[本文]

┌──

説明

ロボット及び生産システム

【課題】ワーク搬送路に沿って並ぶ複数の工程エリアに夫々設けられたロボットにより、ワークに対して複数の作業工程を順に実行するものにあって、全体の小型化を図る。
【解決手段】ワークWが搬送されるワーク搬送路13に沿って、ワークWに対する作業を順に行うロボット12を備える複数個の作業ステーション14〜17を配置して生産システム11を構築する。ロボット12を、直線移動レール18の下面側に自在に移動される移動体の下面部にベースを連結し、そのベースの下面に水平旋回アーム21を垂直軸J1を中心に旋回するように取付け、水平旋回アーム21の先端面に昇降体を上下動するように取付け、この昇降体の下面側に手首部を垂直軸を中心に同軸回転するように取付け、手首部にワークWを把持するための作業用ツールを取付けて構成する。

【発明の詳細な説明】
【技術分野】
【0001】
本発明は、ワークに対する複数の作業工程を各工程エリアで順に実行する生産システムにおける前記各工程エリアに設置されるロボット、及び、そのロボットを用いた生産システムに関する。

└──

[実施する作業]
a – 本文の【解決手段】で符号が付されている構成要素を、最初に出てくる順にすべて挙げよ。
b – 本文のうち「ロボット及び生産システム」で始まり「用いた生産システムに関する。」で終わる部分を、「工程エリア」を「作業エリア」に改称して書き直せ。
データは本文とは別の資料である。

[利用可能なデータ]

┌──

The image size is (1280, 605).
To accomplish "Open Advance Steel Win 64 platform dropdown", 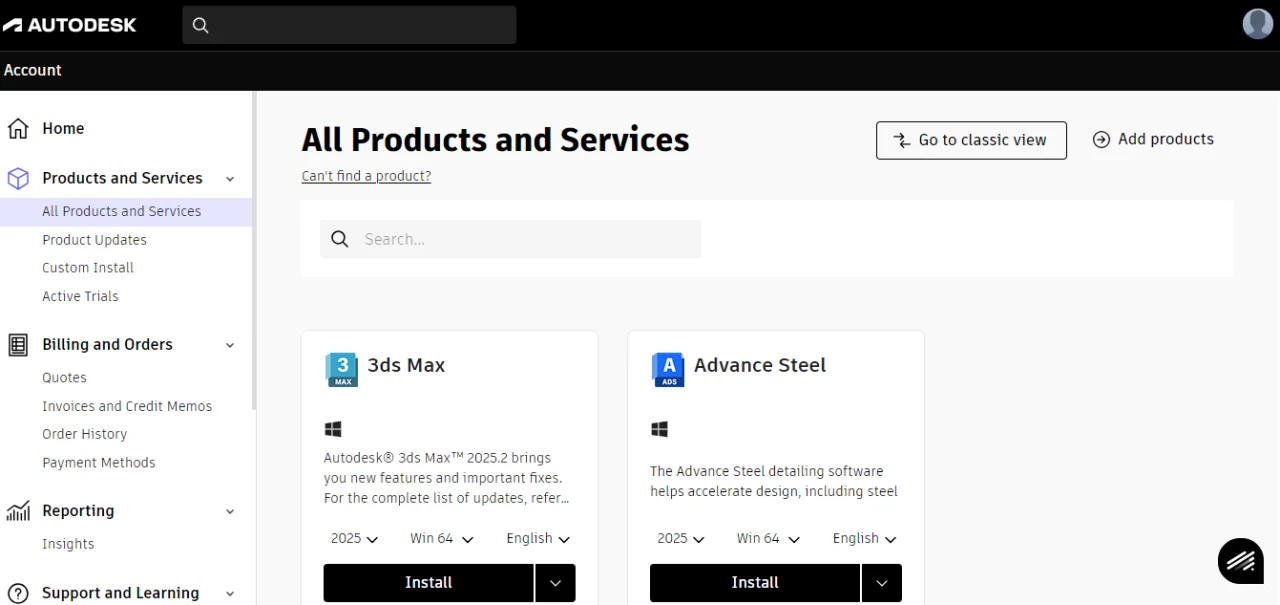I will point(768,538).
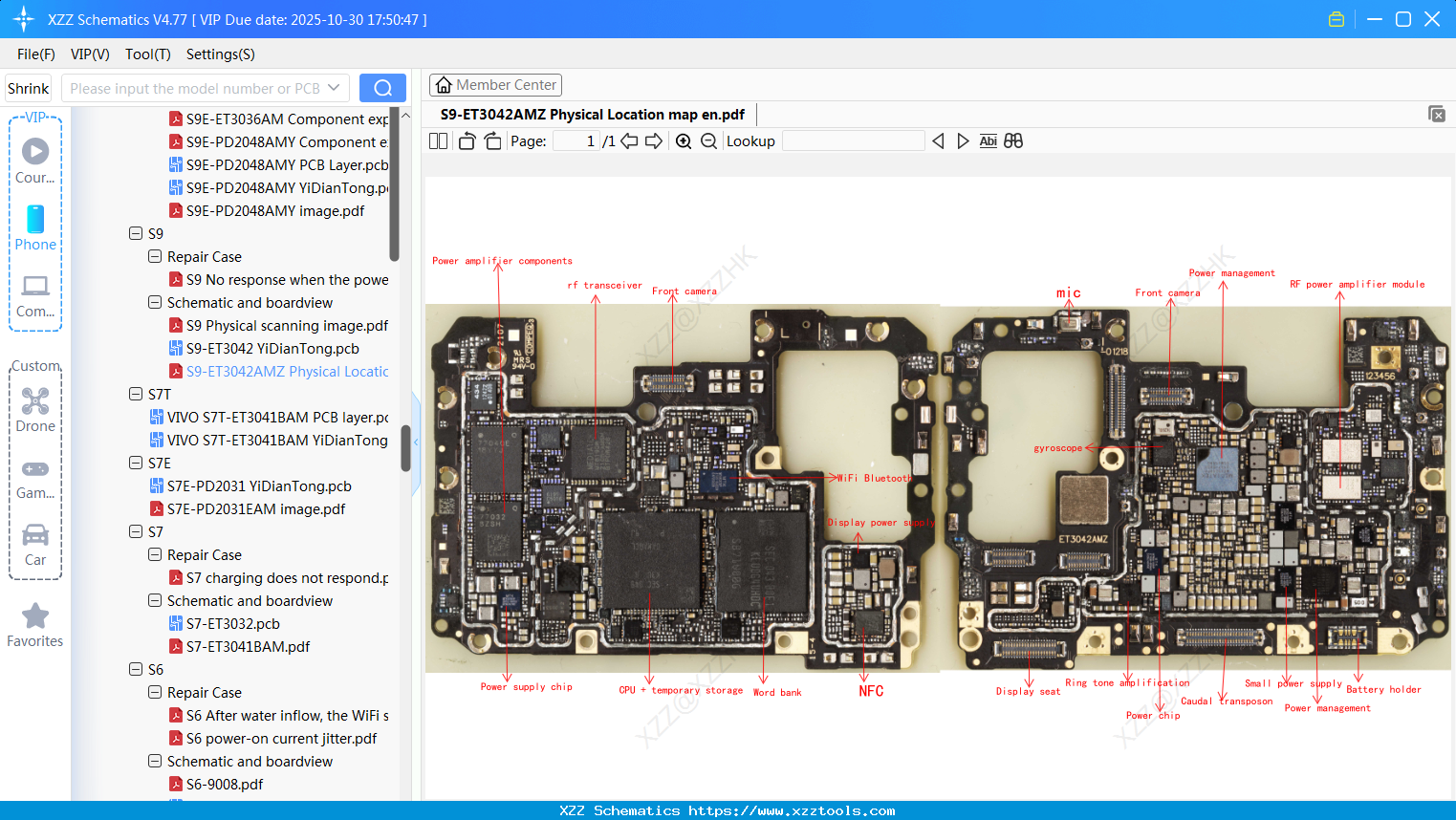
Task: Open the Tool(T) menu
Action: [147, 54]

└──

[作業別の結果]
a – ワークW、ワーク搬送路13、ロボット12、作業ステーション14〜17、生産システム11、直線移動レール18、水平旋回アーム21、垂直軸J1

b –
ロボット及び生産システム

【課題】ワーク搬送路に沿って並ぶ複数の作業エリアに夫々設けられたロボットにより、ワークに対して複数の作業工程を順に実行するものにあって、全体の小型化を図る。
【解決手段】ワークWが搬送されるワーク搬送路13に沿って、ワークWに対する作業を順に行うロボット12を備える複数個の作業ステーション14〜17を配置して生産システム11を構築する。ロボット12を、直線移動レール18の下面側に自在に移動される移動体の下面部にベースを連結し、そのベースの下面に水平旋回アーム21を垂直軸J1を中心に旋回するように取付け、水平旋回アーム21の先端面に昇降体を上下動するように取付け、この昇降体の下面側に手首部を垂直軸を中心に同軸回転するように取付け、手首部にワークWを把持するための作業用ツールを取付けて構成する。

【発明の詳細な説明】
【技術分野】
【0001】
本発明は、ワークに対する複数の作業工程を各作業エリアで順に実行する生産システムにおける前記各作業エリアに設置されるロボット、及び、そのロボットを用いた生産システムに関する。